Even if the exhibition is limited to the camps of Dachau and Falkenau (satellite of Flossenburg), it is, nevertheless, likely to make the public understand the conditions in which the cameramen had to work. To set up their teams, John Ford and George Stevens chose experienced professional cameramen or cameramen who had been specially formed for this occasion.
It is the story of these three great film directors that we want to tell in this exhibition; people whose lives have been drastically changed by the terrible acts of violence of the Second World War and their encounter with the victims of the "Nazi atrocities". To complete the impact of the pictures, Jean-François Stévenin is reading texts of John Ford and Joseph Kessel.
It is the first time that the pictures of the camp of Dachau are displayed in the chronological sequence they have been shot. They are backed up by the caption sheets filled in by the cameramen and the reports written by one of the writers Stevens had recruited. Excerpts from these stories are read by Mathieu Amalric to accompany the pictures. This whole documentary enables the spectator of today to sit in his right place, far from the cameramen whose gestures and comments are thus brought to a new life.

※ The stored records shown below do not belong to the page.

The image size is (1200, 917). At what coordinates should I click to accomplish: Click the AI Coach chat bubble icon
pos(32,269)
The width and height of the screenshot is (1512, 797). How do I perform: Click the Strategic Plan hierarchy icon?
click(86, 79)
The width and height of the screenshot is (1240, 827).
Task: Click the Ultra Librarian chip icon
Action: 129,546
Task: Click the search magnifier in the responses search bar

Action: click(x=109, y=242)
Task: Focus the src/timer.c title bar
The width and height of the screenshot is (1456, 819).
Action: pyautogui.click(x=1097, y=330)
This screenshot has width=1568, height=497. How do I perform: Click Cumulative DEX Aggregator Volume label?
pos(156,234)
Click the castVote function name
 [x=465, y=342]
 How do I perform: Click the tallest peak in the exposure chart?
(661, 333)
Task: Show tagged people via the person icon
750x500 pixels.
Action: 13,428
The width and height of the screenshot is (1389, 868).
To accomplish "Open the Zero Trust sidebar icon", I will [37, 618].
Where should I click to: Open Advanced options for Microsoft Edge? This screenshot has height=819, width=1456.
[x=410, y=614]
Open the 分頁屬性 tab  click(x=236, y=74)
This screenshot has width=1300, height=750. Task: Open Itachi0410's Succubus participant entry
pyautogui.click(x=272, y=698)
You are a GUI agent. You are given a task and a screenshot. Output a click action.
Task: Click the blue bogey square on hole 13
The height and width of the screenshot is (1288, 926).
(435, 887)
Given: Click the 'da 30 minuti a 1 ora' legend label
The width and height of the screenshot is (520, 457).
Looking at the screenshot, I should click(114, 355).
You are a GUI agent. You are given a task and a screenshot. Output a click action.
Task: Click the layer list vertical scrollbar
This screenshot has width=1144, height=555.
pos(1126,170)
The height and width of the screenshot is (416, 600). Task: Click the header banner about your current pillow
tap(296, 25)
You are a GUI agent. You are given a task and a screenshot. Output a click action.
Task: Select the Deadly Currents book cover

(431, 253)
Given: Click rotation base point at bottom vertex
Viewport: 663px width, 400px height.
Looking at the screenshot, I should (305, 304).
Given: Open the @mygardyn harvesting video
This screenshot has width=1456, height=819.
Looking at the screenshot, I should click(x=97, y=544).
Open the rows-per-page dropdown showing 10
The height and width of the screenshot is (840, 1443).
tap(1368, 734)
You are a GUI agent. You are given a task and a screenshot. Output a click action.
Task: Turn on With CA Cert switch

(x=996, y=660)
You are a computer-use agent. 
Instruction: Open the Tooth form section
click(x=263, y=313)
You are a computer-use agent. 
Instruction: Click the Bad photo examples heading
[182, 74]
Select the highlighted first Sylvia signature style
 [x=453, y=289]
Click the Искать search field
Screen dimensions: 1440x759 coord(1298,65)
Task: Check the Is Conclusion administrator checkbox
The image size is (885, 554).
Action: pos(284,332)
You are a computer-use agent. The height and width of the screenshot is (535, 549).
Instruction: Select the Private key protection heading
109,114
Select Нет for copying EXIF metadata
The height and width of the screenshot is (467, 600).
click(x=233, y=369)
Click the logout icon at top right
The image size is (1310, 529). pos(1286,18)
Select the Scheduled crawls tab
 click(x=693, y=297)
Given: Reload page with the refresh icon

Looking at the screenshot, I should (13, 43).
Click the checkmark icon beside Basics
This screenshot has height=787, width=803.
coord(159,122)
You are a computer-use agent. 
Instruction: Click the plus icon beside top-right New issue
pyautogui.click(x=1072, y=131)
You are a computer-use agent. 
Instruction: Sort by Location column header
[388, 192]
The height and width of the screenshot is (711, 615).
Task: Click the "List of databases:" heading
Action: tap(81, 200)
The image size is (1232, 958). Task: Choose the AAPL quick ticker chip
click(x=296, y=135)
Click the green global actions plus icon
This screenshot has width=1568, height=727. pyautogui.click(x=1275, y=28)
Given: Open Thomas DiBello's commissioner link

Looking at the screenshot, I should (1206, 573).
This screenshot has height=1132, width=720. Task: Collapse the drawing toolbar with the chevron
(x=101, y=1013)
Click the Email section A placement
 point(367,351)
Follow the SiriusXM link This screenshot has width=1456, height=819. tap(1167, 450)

The Academy of Motion Picture Arts and Sciences and the Lilly Library (Indiana University, Bloomington), and Christa Fuller, George Stevens Jr., and Jerry Rudes, have all proved extremely helpful; thanks to their collaboration, the Memorial can show for the first time in France, a collection for the most never seen before: a montage of library documents, films and pictures. These documents will let us share, almost day after day, a real-life experience, and this experience will be passed on, as a legacy, to the future generations.
Christian Delage, Exhibition curator.